AOL’s problem was not that it was a walled garden

As I think about my last post on walled gardens and dumb pipes, a simple thought occurs to me: AOL didn’t fail because it was walled garden.  AOL failed because it was a dumb pipe.

The value proposition of AOL back in the day was, “We’ll pre-digest the Internet for you, and put it in a safe, packaged form that’s good for beginners, children, and digital immigrants”.

Actually, the value proposition back when I signed up in the early ’90’s was, “We’ll give you an Internet ID that’s a name, not a number”.  Recall that their big competitor walled garden at the time, Compuserve, had User IDs that were a pair of numbers.  <300129, 1235> or the like.

But by the time we got to the beginning of the end for AOL, they had a walled garden: they figured that their inmates would be too terrified to leave.
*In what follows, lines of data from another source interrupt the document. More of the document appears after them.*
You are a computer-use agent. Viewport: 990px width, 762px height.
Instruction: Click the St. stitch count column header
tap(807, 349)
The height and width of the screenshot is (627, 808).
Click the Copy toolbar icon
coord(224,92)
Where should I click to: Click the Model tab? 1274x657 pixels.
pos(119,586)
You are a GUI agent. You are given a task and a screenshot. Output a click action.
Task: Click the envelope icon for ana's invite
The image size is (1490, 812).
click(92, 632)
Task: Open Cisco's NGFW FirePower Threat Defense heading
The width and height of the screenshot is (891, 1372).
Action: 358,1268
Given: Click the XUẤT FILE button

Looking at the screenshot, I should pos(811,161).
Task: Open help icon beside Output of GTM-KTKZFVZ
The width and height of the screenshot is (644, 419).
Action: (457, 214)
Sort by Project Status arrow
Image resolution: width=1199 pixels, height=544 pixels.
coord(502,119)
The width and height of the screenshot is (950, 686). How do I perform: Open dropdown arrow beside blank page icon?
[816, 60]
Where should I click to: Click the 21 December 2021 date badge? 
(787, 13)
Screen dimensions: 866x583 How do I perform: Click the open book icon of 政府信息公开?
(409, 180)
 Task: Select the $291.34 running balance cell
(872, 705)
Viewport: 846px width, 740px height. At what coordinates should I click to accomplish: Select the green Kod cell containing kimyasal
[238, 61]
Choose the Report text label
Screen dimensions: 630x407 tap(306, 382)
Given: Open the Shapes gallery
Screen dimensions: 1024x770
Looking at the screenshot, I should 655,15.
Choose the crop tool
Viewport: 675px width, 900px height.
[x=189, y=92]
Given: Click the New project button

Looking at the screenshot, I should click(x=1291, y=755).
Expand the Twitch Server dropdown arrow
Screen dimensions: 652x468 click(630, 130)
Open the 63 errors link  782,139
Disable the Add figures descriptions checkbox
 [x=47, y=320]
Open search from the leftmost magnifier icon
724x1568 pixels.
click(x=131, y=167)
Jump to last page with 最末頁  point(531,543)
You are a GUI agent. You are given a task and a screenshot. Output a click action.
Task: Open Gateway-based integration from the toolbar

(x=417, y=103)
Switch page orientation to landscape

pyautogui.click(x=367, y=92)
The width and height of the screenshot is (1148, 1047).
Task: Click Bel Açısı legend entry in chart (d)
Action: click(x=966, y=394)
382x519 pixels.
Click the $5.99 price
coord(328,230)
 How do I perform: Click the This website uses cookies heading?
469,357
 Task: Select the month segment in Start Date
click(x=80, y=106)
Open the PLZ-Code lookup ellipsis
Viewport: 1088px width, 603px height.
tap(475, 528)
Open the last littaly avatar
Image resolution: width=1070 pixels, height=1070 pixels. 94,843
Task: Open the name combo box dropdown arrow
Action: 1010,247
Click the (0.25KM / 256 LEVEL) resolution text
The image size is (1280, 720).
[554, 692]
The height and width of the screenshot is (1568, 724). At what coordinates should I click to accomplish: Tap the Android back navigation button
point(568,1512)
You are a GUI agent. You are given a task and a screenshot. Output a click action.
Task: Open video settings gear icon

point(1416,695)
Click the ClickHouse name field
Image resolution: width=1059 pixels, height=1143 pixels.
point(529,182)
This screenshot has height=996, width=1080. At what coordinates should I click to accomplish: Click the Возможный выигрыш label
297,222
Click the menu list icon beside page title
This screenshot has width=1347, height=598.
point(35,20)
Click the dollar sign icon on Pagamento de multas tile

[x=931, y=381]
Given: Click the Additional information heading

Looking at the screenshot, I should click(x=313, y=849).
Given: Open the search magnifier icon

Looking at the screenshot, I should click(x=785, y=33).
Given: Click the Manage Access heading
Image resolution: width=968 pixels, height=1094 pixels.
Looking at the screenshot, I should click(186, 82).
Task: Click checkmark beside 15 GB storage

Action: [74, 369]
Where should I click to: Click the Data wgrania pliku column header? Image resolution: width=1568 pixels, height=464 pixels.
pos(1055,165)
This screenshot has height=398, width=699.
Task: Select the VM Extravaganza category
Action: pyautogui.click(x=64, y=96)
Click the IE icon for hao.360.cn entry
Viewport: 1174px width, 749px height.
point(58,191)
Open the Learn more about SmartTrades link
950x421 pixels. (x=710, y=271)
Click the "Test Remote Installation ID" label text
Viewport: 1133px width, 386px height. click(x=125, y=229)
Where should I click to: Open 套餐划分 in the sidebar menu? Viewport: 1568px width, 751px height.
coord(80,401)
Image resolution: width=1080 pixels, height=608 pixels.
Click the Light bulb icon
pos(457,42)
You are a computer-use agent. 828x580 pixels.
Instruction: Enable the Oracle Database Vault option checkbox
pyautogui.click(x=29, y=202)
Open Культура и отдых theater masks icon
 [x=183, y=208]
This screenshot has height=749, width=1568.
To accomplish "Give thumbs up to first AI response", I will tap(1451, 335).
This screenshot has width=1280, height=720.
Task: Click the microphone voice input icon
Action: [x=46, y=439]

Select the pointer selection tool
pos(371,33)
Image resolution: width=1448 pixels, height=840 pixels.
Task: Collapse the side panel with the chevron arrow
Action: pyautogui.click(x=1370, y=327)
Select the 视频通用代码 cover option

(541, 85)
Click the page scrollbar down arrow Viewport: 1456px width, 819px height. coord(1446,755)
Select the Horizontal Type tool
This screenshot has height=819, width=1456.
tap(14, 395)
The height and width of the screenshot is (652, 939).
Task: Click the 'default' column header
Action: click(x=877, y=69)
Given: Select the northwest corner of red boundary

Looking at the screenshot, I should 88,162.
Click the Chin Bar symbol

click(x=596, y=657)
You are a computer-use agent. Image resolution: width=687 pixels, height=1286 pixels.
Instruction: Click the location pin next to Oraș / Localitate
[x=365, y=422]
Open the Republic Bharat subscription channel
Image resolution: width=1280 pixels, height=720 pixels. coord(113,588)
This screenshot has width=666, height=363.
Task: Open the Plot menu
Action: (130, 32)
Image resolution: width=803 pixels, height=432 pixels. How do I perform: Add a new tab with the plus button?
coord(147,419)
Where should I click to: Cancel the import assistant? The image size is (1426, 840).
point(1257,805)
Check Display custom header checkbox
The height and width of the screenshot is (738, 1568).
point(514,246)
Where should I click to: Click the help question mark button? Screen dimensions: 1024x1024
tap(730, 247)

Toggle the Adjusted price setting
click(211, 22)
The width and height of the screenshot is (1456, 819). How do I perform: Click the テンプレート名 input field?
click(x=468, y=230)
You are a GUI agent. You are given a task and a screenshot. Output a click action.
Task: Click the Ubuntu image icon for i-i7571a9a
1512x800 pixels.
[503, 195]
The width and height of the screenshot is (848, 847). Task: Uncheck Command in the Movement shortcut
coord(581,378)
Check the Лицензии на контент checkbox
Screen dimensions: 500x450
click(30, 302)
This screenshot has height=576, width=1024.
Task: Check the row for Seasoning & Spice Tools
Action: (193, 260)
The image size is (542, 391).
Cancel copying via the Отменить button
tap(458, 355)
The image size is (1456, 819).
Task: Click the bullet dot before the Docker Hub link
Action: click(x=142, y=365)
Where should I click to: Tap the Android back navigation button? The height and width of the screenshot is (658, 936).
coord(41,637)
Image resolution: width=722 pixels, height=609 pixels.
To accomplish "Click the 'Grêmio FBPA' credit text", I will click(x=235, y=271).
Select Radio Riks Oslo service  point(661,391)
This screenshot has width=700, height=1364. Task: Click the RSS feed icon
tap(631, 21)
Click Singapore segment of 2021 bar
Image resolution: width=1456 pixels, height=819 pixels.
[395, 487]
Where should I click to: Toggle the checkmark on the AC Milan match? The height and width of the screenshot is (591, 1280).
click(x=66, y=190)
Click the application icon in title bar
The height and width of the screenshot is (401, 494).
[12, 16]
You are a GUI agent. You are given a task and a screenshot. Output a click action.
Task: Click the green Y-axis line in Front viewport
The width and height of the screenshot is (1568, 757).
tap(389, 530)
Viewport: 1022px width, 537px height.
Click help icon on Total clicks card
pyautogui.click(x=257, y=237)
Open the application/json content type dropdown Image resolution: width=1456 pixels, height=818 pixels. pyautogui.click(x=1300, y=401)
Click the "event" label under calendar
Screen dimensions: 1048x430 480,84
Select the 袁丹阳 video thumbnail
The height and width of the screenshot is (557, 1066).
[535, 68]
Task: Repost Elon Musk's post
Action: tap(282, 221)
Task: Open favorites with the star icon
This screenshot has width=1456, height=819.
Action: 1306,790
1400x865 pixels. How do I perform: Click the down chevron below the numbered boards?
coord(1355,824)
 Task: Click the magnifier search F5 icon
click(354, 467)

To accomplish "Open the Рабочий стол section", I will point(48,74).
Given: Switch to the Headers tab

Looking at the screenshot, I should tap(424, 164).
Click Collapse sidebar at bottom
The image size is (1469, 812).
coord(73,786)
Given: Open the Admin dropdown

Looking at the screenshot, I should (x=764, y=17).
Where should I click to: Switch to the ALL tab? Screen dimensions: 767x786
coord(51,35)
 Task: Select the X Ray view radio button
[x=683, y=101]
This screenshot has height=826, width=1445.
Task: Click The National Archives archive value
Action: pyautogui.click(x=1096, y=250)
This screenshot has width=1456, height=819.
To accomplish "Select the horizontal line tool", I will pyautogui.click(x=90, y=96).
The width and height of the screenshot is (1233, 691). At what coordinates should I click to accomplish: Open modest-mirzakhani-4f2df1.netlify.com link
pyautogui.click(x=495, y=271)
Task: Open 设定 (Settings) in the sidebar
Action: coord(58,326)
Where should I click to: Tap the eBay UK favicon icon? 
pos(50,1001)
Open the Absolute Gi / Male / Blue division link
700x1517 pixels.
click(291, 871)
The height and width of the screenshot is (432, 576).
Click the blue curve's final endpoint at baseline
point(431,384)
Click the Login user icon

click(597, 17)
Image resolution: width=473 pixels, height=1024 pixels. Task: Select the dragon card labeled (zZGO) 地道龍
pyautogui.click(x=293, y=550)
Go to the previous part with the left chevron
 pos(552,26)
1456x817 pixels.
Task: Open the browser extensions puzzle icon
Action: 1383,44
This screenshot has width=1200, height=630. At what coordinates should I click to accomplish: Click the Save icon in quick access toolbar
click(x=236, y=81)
I suspect what happened, however, was that the “inmates” began to receive offers from other service providers that were 1) competitive in price and 2) better in terms of bandwidth and latency.  So it’s not that people became tired of the walled garden, it’s that another service provider — in what became essentially a commodity market — had better service for a lower price.

Classic Dumb Pipe stuff.

Now, to be fair to the argument, the “features” of AOL — especially AOL IM, which was hegemonic for a while — should have kept AOL as a “smart pipe” and didn’t.  But it’s amazing how quickly people found those features irrelevant when the price was right.